Work task: Count the lines below that contain the word "yellow" and give only the number.

Saved data entries
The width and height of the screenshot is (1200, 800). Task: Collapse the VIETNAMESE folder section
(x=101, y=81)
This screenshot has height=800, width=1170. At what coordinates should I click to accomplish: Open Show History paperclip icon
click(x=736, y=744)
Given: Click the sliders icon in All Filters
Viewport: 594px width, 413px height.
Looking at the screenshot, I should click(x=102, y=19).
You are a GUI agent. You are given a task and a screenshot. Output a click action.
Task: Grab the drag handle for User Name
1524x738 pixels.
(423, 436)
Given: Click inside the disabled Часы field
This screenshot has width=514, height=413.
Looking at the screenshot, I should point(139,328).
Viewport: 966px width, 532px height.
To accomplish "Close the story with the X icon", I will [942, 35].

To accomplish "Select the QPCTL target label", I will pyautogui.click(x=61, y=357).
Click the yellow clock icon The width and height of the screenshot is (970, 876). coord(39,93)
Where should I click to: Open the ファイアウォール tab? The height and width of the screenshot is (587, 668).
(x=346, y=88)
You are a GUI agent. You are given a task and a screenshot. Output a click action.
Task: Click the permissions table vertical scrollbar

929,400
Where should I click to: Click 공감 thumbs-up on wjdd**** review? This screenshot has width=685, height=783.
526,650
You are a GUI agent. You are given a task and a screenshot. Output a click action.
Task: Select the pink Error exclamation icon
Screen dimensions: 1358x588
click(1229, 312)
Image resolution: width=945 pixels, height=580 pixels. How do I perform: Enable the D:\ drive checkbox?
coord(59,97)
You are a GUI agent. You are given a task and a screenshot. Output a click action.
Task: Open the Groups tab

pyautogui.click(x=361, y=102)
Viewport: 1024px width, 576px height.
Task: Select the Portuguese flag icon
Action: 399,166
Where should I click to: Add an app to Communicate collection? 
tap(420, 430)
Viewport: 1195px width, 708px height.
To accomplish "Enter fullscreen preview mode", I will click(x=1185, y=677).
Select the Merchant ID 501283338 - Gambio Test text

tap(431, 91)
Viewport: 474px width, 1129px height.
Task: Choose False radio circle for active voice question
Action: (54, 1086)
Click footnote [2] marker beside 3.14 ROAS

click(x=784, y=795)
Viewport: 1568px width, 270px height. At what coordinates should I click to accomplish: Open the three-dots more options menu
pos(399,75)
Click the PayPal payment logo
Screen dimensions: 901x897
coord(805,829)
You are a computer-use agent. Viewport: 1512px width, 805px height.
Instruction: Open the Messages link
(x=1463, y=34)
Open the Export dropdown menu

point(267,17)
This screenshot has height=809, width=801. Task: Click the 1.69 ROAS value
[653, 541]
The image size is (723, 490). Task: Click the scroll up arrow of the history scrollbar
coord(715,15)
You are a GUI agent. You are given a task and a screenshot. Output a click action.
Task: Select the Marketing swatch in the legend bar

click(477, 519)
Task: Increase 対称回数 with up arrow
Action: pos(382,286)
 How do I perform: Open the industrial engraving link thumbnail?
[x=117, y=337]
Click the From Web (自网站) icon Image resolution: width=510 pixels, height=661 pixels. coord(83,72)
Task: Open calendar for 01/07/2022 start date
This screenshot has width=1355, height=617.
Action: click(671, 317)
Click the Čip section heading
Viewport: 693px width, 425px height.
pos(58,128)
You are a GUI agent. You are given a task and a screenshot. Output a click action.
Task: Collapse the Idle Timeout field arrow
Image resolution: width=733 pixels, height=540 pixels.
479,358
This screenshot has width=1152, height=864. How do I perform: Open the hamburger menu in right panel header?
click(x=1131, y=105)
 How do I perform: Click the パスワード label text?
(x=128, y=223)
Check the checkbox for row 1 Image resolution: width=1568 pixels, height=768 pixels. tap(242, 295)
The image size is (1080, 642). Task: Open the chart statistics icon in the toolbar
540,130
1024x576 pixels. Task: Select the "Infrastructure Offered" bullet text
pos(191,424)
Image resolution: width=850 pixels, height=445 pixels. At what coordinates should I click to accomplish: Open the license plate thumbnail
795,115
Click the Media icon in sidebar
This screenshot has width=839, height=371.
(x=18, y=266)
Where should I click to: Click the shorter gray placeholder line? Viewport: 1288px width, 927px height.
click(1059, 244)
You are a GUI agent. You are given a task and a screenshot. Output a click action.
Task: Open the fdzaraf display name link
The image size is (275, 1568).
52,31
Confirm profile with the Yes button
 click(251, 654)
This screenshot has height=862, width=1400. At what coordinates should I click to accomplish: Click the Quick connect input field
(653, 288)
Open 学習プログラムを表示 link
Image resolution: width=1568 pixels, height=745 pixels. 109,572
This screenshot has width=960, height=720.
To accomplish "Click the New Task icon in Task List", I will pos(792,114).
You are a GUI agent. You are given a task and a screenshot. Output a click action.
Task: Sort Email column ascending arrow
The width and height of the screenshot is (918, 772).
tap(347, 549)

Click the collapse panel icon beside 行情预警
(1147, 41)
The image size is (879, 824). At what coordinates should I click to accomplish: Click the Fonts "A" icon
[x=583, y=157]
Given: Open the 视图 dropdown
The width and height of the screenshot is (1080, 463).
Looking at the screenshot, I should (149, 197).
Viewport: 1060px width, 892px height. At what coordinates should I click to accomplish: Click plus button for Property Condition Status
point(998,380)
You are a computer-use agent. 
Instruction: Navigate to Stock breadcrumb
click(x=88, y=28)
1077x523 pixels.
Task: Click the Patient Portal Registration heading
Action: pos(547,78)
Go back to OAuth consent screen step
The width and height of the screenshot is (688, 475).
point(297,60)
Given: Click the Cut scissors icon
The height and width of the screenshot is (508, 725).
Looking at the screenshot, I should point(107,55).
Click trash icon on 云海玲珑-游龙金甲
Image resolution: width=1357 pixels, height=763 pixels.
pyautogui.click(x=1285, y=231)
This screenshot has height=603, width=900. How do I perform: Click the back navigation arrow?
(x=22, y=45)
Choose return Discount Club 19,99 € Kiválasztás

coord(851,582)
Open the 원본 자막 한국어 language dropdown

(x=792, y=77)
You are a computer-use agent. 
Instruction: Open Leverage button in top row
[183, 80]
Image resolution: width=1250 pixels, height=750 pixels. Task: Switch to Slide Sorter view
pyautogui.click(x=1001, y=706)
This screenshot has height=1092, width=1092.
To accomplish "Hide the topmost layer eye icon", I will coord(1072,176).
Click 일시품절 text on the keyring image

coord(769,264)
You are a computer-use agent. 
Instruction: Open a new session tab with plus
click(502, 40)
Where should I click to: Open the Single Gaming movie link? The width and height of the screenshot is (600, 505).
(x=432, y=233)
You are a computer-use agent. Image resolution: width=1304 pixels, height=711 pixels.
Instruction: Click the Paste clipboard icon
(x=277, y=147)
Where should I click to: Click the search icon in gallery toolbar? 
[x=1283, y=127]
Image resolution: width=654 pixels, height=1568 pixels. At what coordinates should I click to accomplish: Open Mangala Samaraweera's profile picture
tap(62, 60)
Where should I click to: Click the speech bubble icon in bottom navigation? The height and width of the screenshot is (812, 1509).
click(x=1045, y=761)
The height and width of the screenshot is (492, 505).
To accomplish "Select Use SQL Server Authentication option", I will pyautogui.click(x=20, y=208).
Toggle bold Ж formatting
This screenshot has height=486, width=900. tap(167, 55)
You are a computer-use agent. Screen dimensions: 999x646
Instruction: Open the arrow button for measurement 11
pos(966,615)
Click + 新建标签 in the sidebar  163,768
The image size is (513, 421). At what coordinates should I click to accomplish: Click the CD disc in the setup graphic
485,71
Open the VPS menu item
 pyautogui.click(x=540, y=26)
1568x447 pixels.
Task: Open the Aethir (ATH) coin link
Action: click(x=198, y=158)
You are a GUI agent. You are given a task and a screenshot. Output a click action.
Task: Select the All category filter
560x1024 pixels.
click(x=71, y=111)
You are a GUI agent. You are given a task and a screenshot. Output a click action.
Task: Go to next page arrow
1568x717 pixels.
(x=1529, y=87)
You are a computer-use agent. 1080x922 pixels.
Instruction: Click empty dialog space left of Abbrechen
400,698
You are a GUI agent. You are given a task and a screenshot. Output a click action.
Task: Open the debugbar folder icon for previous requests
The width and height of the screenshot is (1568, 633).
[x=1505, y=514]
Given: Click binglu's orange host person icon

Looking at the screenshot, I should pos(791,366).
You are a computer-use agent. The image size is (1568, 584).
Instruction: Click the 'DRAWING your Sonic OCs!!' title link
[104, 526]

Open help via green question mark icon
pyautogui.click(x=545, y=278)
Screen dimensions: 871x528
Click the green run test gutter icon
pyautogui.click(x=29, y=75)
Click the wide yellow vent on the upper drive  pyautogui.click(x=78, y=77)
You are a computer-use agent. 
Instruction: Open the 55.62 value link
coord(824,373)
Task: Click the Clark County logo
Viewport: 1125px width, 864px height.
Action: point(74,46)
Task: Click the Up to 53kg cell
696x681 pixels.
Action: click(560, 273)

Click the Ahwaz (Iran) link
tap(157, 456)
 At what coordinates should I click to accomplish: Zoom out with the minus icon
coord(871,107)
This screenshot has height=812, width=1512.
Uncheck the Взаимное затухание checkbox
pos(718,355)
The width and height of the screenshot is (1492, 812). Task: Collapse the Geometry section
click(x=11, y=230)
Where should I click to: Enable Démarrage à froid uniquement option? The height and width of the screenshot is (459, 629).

Written answer: 2